The receiver, after having undone the normalization step, has to
compute g^k mod p from F*g^k mod p. Observe that
(*) F^r == g'^(q*r) == 1 (mod p)
since q*r = p-1, while the generator g'^r of the order-q
subgroup stays a generator of that subgroup when taken to the r.
Find q' such that r*q' == 1 mod q (this is possible because
we assumed r to be co-prime to q); then
(**) (g'^r)^(r*q') == g'^r (mod p),
and thus *every* element of the subgroup generated by g'^r is
preserved by the map a |-> a^(r*q'). Now of course congruence (*)
also means that
F^(r*q') == 1 (mod p),
and because elements of the order-q subgroup (of which g is another
generator) are preserved it follows that
(F*g^k)^(r*q') == g^k (mod p),
which means that, as intended, we've got rid of factor F.

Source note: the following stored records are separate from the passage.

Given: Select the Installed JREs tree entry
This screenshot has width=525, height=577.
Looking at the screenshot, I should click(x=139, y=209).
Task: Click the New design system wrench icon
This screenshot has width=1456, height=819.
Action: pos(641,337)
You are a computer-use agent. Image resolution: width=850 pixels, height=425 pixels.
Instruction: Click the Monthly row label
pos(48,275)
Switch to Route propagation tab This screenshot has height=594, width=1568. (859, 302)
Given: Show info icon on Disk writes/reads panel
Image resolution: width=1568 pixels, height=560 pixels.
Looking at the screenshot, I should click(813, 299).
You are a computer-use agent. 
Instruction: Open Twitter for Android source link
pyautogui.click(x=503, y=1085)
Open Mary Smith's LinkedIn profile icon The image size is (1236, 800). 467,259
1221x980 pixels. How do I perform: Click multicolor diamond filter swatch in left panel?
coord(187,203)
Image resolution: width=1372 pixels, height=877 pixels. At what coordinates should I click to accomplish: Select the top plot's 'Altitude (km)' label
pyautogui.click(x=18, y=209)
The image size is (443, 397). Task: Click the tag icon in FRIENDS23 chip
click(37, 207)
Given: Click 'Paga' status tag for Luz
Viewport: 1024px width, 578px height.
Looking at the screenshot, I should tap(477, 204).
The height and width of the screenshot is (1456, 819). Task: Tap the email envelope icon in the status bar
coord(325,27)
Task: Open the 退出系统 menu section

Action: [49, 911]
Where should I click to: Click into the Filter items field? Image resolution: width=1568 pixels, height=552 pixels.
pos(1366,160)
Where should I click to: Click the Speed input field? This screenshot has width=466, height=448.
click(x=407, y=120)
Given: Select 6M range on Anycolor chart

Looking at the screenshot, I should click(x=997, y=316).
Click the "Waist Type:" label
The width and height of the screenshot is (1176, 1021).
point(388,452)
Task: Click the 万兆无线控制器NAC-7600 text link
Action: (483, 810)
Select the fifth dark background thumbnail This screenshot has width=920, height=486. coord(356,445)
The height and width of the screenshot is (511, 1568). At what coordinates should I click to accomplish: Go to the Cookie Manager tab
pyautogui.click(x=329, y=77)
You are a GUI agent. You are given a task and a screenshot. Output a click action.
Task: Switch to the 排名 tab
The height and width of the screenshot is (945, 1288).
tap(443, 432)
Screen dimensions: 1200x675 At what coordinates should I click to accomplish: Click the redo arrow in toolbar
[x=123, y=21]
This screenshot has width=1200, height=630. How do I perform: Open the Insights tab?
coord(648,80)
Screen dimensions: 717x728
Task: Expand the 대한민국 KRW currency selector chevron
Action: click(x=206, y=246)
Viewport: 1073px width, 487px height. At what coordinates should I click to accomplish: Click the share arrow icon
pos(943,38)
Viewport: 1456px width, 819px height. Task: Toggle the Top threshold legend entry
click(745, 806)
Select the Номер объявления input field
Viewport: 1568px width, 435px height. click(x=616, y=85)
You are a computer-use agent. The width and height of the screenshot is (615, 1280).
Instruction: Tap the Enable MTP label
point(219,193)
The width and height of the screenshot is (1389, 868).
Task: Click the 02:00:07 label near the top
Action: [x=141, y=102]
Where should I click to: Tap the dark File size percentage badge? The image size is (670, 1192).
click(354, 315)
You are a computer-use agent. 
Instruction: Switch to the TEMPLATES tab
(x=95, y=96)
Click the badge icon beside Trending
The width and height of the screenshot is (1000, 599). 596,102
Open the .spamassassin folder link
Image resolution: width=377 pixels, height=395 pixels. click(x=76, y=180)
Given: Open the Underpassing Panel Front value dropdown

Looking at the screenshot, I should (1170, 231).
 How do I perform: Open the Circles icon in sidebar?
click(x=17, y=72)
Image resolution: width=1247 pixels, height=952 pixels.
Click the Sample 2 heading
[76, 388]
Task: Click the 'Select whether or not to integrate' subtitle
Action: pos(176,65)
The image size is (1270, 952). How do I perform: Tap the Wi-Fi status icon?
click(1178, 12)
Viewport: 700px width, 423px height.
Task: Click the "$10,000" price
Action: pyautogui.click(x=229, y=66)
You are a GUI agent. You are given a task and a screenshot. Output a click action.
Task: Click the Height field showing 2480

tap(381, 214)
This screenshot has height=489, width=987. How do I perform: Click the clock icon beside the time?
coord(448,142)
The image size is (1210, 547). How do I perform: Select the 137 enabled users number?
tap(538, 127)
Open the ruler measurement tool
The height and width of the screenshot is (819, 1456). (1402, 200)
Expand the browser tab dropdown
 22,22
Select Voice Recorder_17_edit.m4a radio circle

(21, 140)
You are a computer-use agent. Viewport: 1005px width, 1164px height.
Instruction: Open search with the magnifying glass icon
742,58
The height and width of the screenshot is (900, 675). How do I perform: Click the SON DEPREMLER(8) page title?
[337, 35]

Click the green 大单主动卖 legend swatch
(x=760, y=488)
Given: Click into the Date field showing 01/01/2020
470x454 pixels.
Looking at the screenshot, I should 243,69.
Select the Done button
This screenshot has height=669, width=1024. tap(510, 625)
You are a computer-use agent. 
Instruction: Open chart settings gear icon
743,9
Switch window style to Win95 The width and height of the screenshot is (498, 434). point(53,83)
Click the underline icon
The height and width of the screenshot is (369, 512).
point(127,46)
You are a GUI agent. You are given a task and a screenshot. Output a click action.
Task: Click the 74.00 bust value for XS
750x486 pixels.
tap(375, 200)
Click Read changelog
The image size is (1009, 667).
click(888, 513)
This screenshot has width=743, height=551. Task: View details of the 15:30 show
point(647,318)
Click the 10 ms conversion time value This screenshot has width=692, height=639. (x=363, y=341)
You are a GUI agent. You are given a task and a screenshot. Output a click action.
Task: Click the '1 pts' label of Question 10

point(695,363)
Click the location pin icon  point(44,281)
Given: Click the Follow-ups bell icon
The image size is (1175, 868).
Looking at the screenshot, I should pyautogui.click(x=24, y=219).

The next step in ElGamal decryption is exponentiation
with secret exponent x, so we can just as well compute
(F*g^k)^(r*q'*x) (mod p)
in a single step unless we have to re-generate the ElGamal message for
separate software -- note that r*q'*x (which naturally is mod p-1
in this exponent) is a key-dependent constant, so this is just like
standard ElGamal decryption except that the exponent is different
(longer).
Unfortunately, the OpenPGP format for ElGamal keys does not include q,
not even as an option. What one could do to hack around this
limitation is use the same DH-parameters for ElGamal encryption as for
the associated DSA key (which does include q).